BEGIN EXCERPTED PASSAGE
Multiple Choice Questions

1. Independent food production began in how many places?
(a) A few
(b) Only one
(c) Many places
(d) Only one place on each continent

2. What is true about the greater Polynesian area?
(a) It is very diverse.
(b) The societies are all warrior societies.
(c) The groups had no contact with each other.
(d) The islands are all large.

3. People often assume that there are what type of differences between people living on different continents?
(a) Biological
(b) Imaginative
(c) Monetary
(d) Historical

4. At 11,000 B.C., which continent was most likely to develop quickly?
(a) Any of them could have developed most quickly
(b) Asia
(c) Africa
(d) North America

5. Germs from what produced epidemics in Native American and Australian societies?
(a) Domesticated animals
(b) Contaminated water
(c) Dirt
(d) Air-born organisms

Short Answer Questions

1. What is one explanation that Diamond gives for why food production didn't begin earlier in some ecologically better areas?

2. Domesticated animals need to have what type of disposition?

3. What animal was domesticated in southwest Asia?

4. Why was the first occupation of Australia important?

5. Which of these areas does not have a climate similar to the Fertile Crescent?

Short Essay Questions

1. What happened in the encounter between the Incas and the Spanish?

2. Why did infectious diseases give some groups an advantage over others?

3. What is Diamond's objective in studying the societies of Polynesia?

4. How does food production relate to a greater population?

5. Why did Eurasia have an advantage in the domestication of animals?

6. Why did Australia not develop writing or complex societies as early as other groups, according to Diamond?

7. Why is the axis of a continent important?

8. How do inventions spread between societies?

9. How did the ability to use domesticated plants and animals differentiate the Polynesian societies?

10. Why were Europeans able to conquer Africans according to Diamond?
END EXCERPTED PASSAGE
BEGIN INFORMATION SHOWN
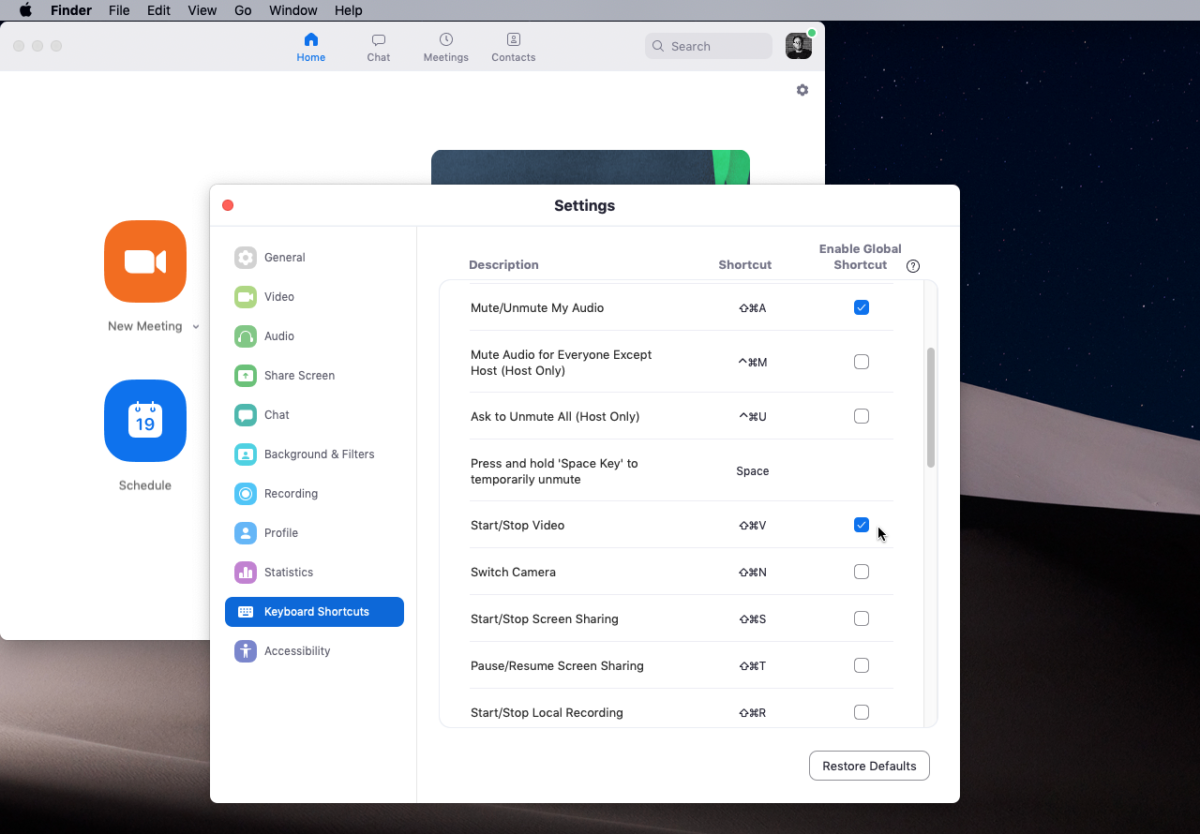
Task: Switch to the Meetings tab
Action: click(446, 47)
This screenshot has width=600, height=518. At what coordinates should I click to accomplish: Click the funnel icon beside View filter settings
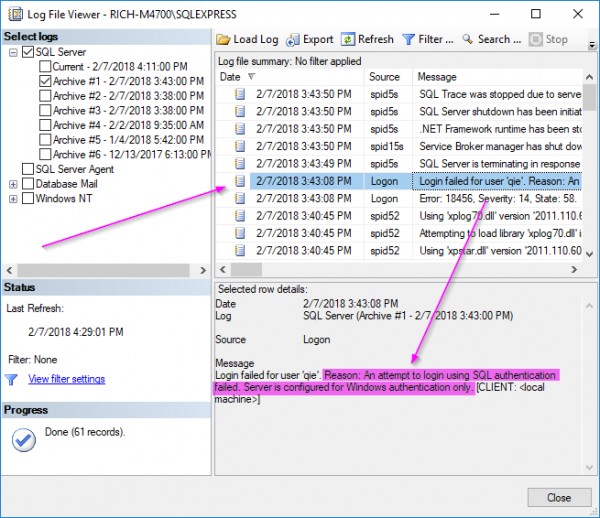point(12,379)
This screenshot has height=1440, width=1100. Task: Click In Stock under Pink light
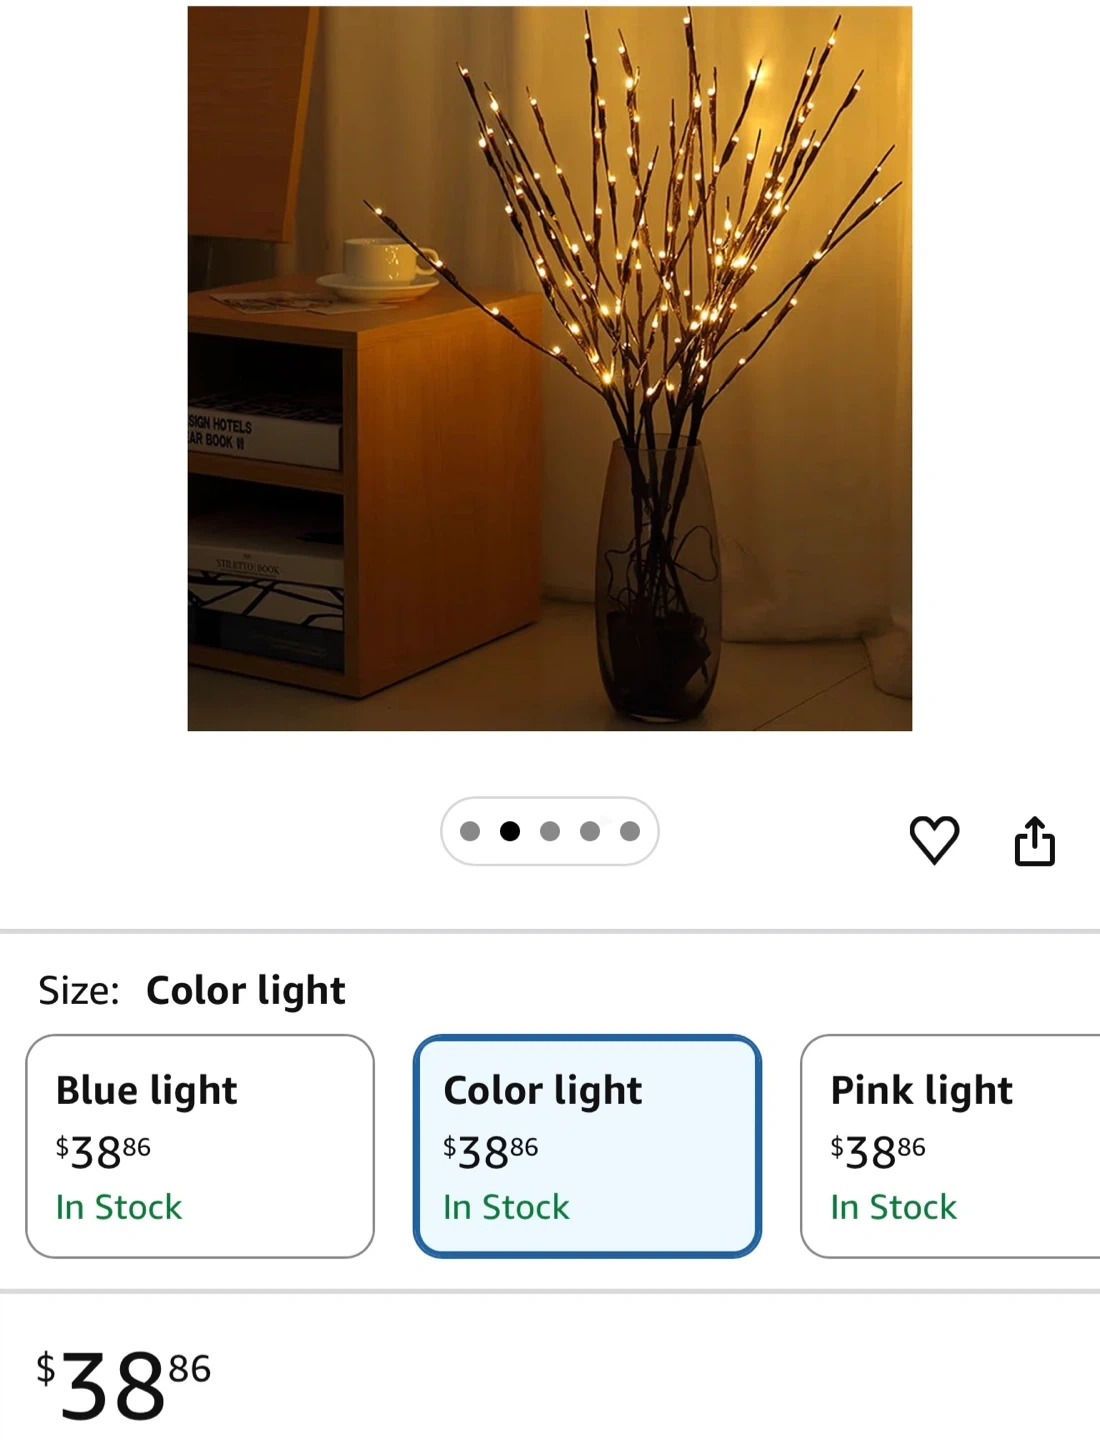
END INFORMATION SHOWN
DESCRIPTION OF THE TASK:
Put this sentence from the quiz on early societies into Spanish: "Domesticated animals need to have what type of disposition?"

WRITTEN SOLUTION:
¿Qué tipo de temperamento necesitan tener los animales domesticados?